Reputation: 828
I am working on a solution to send DynamoDB data to an S3 bucket for multiple teams to consume. I need 2 separate solutions:
Based on the latest functionality available from AWS, what is the most affordable solution for this, in terms of cost and time? Is there a no-code solution that can easily be created for this and get it up and running fast?
I have considered the following:
Would EMR or Glue be helpful here? What else should I be considering?
Upvotes: 0
Views: 1559
Reputation: 217
I am working on this problem as well. Some notes of what I have been thinking:
For initial load from DynamoDB to S3 I decided on Export to S3 in parquet format. These large datasets benefit from columnar storage, compression, and partitioning for subsequent ETL jobs. Parquet supports nested objects through to the warehouse where most SQL databases can query them to update relational model tables.

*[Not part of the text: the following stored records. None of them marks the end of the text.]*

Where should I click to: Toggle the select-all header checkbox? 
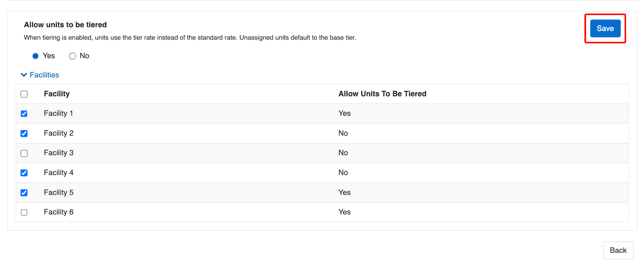[24, 94]
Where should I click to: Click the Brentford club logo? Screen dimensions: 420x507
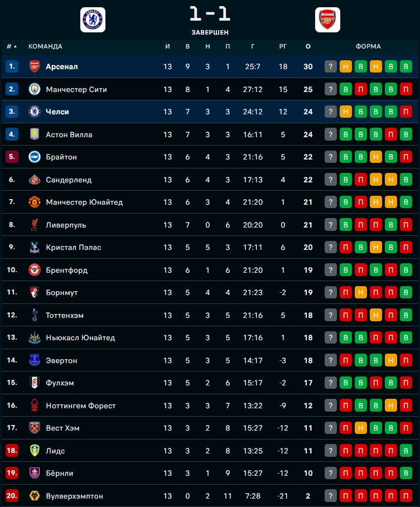[x=35, y=270]
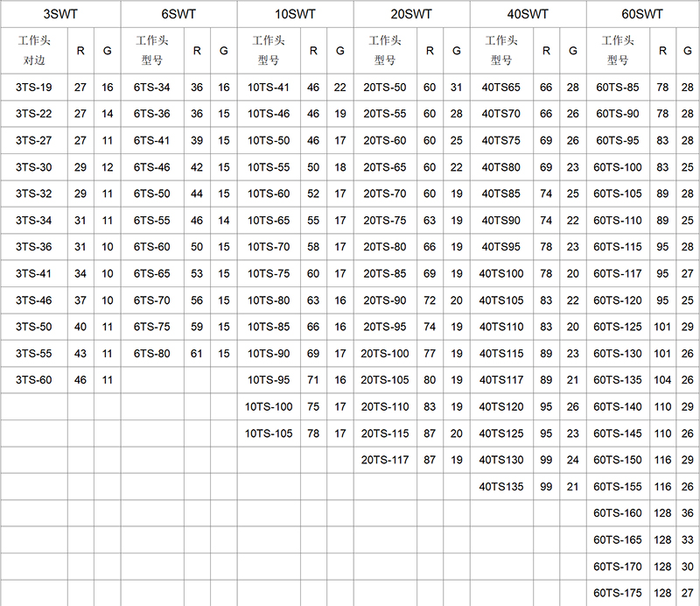
Task: Select the 10TS-41 model cell
Action: pyautogui.click(x=269, y=88)
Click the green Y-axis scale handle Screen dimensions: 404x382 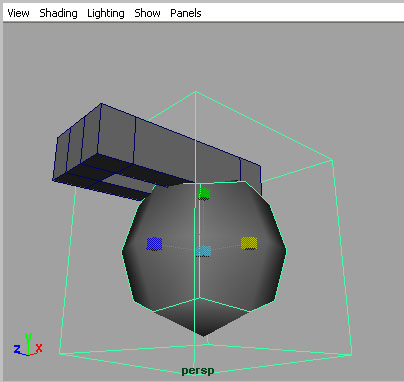point(204,194)
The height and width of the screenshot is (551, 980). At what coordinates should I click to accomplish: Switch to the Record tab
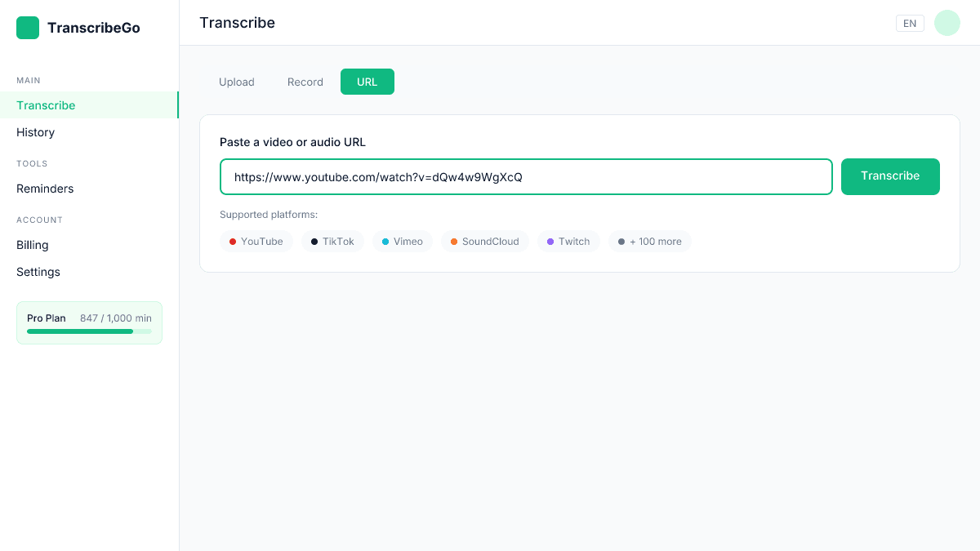[305, 82]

I then ingest the initial load into SQL.
For continuous updating of data, I decided on enabling Dynamo Streams sending continuous CDCs to Firehose with batching enabled, landing in S3 in parquet format as well, for consistency.

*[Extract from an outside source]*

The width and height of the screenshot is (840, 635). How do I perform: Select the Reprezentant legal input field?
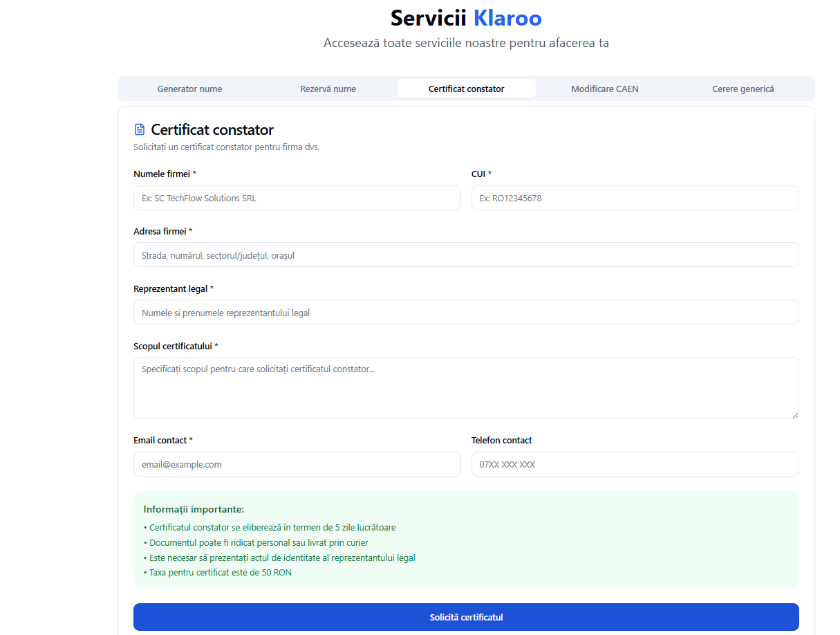(x=466, y=312)
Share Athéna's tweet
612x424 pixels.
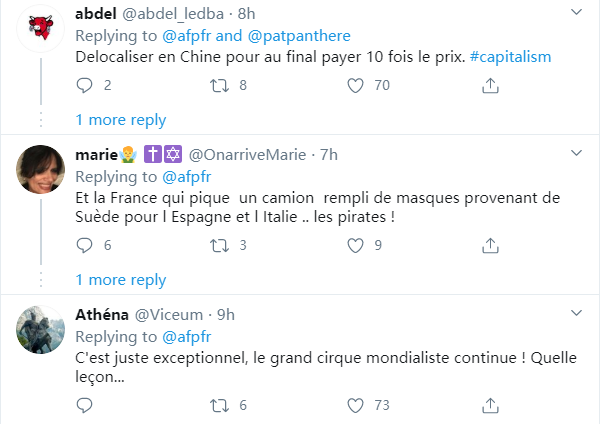(x=490, y=405)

From there a Glue job reads the parquet file into a pandas or spark dataframe, joins data from the SQL server, makes minor transformss but, and writes new dataframes in separate buckets that will be ingested into SQL for CRUD operations, updating the following tables:
These would be orchestrated by Airflow-triggered stored procedure.

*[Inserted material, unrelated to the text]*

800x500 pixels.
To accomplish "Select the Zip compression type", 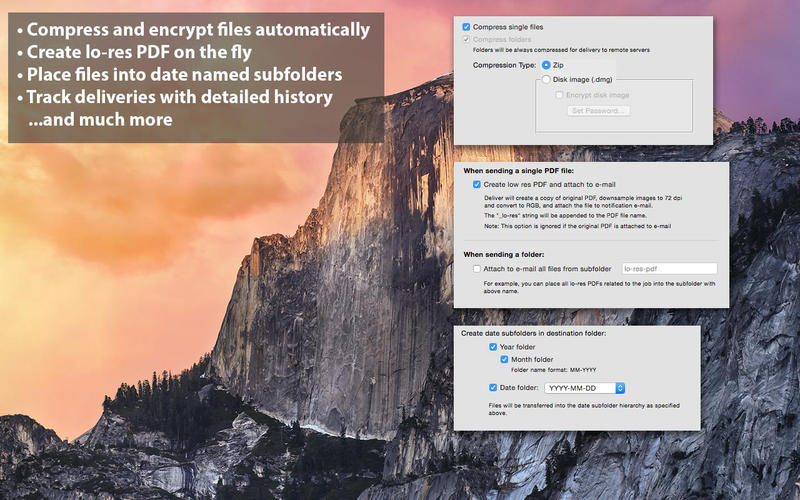I will (x=546, y=64).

And I hope my tables for bi analysts and ml teams will be good to go. If kpis change I can recompute kpi snapshots for historical data all in Sql.
Upvotes: 0
Reputation: 4845
I'd only not use the newish Export to S3 functionality if you have a good reason not to. For example, E->S3 puts the data into a format you cannot easily consume or you need an ongoing updated copy as it is a point in time export. If that format is not what you want, then I'd look at the CDC options or Glue/EMR for ETL. Just know that Glue/EMR usually pull from the DynamoDB table itself, whereas Export to S3 uses the PITR backup data and therefore puts zero load on the table itself. You could also use Export to S3 and then use Glue to transform the data into the end format you need. I do not know the ongoing cost info off the top of my head, but that should be a consideration as well.